*INSTRUCTIONS TO FOLLOW*: All records should be reproduced verbatim.

RECORDS FOR THE TASK: Begin

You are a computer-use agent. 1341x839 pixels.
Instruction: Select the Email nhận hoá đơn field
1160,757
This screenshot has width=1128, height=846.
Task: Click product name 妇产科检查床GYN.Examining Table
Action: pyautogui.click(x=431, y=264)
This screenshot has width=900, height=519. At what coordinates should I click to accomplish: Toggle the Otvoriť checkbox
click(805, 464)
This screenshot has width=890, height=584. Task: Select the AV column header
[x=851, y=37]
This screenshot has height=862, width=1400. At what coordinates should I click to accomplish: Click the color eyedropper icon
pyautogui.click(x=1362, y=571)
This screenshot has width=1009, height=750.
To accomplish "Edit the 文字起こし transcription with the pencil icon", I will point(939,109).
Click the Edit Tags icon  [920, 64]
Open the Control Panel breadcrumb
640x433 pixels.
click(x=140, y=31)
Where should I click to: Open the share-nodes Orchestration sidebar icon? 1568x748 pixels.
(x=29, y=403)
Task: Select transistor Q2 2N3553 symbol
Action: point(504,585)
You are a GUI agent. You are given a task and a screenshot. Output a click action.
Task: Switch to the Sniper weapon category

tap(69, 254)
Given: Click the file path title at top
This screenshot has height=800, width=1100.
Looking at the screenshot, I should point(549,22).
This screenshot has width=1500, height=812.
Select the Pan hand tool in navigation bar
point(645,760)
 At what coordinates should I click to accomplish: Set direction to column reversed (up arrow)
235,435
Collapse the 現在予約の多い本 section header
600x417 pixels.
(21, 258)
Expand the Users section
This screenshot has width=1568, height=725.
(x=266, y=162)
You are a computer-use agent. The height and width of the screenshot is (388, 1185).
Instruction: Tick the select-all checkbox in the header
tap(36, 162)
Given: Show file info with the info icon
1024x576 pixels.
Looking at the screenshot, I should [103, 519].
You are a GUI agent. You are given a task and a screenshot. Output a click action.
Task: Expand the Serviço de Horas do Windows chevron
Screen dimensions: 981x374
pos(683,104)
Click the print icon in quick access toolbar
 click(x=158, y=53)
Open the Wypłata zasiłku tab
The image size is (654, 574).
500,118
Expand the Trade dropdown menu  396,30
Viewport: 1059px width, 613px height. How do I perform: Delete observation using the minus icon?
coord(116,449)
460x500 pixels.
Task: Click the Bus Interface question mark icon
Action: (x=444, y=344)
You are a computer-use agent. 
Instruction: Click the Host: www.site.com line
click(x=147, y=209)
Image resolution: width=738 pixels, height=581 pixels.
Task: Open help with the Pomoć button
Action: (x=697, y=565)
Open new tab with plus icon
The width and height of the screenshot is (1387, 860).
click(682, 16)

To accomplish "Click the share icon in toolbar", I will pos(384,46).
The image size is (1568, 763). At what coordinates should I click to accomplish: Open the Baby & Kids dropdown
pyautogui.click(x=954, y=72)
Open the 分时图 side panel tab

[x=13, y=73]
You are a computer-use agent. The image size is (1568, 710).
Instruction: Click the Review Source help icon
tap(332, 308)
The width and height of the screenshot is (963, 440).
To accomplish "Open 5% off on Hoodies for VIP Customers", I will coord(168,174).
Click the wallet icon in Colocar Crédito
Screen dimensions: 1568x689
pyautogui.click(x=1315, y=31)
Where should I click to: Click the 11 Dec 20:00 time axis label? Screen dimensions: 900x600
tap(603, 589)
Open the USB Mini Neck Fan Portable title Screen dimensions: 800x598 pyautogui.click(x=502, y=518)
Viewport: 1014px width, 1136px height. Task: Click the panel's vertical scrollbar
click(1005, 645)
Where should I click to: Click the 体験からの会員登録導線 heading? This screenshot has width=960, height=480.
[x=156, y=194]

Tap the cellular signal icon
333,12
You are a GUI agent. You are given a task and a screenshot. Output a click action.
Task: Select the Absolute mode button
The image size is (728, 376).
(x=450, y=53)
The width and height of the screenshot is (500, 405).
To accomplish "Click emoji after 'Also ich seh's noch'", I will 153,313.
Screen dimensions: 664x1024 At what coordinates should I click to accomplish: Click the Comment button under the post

RECORDS FOR THE TASK: End

*ANSWER SECTION*:
You are a computer-use agent. 1341x839 pixels.
Instruction: Select the Email nhận hoá đơn field
1160,757
This screenshot has width=1128, height=846.
Task: Click product name 妇产科检查床GYN.Examining Table
Action: pyautogui.click(x=431, y=264)
This screenshot has width=900, height=519. At what coordinates should I click to accomplish: Toggle the Otvoriť checkbox
click(805, 464)
This screenshot has width=890, height=584. Task: Select the AV column header
[x=851, y=37]
This screenshot has height=862, width=1400. At what coordinates should I click to accomplish: Click the color eyedropper icon
pyautogui.click(x=1362, y=571)
This screenshot has width=1009, height=750.
To accomplish "Edit the 文字起こし transcription with the pencil icon", I will point(939,109).
Click the Edit Tags icon  [920, 64]
Open the Control Panel breadcrumb
640x433 pixels.
click(x=140, y=31)
Where should I click to: Open the share-nodes Orchestration sidebar icon? 1568x748 pixels.
(x=29, y=403)
Task: Select transistor Q2 2N3553 symbol
Action: point(504,585)
You are a GUI agent. You are given a task and a screenshot. Output a click action.
Task: Switch to the Sniper weapon category

tap(69, 254)
Given: Click the file path title at top
This screenshot has height=800, width=1100.
Looking at the screenshot, I should point(549,22).
This screenshot has width=1500, height=812.
Select the Pan hand tool in navigation bar
point(645,760)
 At what coordinates should I click to accomplish: Set direction to column reversed (up arrow)
235,435
Collapse the 現在予約の多い本 section header
600x417 pixels.
(21, 258)
Expand the Users section
This screenshot has width=1568, height=725.
(x=266, y=162)
You are a computer-use agent. The height and width of the screenshot is (388, 1185).
Instruction: Tick the select-all checkbox in the header
tap(36, 162)
Given: Show file info with the info icon
1024x576 pixels.
Looking at the screenshot, I should [103, 519].
You are a GUI agent. You are given a task and a screenshot. Output a click action.
Task: Expand the Serviço de Horas do Windows chevron
Screen dimensions: 981x374
pos(683,104)
Click the print icon in quick access toolbar
 click(x=158, y=53)
Open the Wypłata zasiłku tab
The image size is (654, 574).
500,118
Expand the Trade dropdown menu  396,30
Viewport: 1059px width, 613px height. How do I perform: Delete observation using the minus icon?
coord(116,449)
460x500 pixels.
Task: Click the Bus Interface question mark icon
Action: (x=444, y=344)
You are a computer-use agent. 
Instruction: Click the Host: www.site.com line
click(x=147, y=209)
Image resolution: width=738 pixels, height=581 pixels.
Task: Open help with the Pomoć button
Action: (x=697, y=565)
Open new tab with plus icon
The width and height of the screenshot is (1387, 860).
click(682, 16)

To accomplish "Click the share icon in toolbar", I will pos(384,46).
The image size is (1568, 763). At what coordinates should I click to accomplish: Open the Baby & Kids dropdown
pyautogui.click(x=954, y=72)
Open the 分时图 side panel tab

[x=13, y=73]
You are a computer-use agent. The image size is (1568, 710).
Instruction: Click the Review Source help icon
tap(332, 308)
The width and height of the screenshot is (963, 440).
To accomplish "Open 5% off on Hoodies for VIP Customers", I will coord(168,174).
Click the wallet icon in Colocar Crédito
Screen dimensions: 1568x689
pyautogui.click(x=1315, y=31)
Where should I click to: Click the 11 Dec 20:00 time axis label? Screen dimensions: 900x600
tap(603, 589)
Open the USB Mini Neck Fan Portable title Screen dimensions: 800x598 pyautogui.click(x=502, y=518)
Viewport: 1014px width, 1136px height. Task: Click the panel's vertical scrollbar
click(1005, 645)
Where should I click to: Click the 体験からの会員登録導線 heading? This screenshot has width=960, height=480.
[x=156, y=194]

Tap the cellular signal icon
333,12
You are a GUI agent. You are given a task and a screenshot. Output a click action.
Task: Select the Absolute mode button
The image size is (728, 376).
(x=450, y=53)
The width and height of the screenshot is (500, 405).
To accomplish "Click emoji after 'Also ich seh's noch'", I will 153,313.
Screen dimensions: 664x1024 At what coordinates should I click to accomplish: Click the Comment button under the post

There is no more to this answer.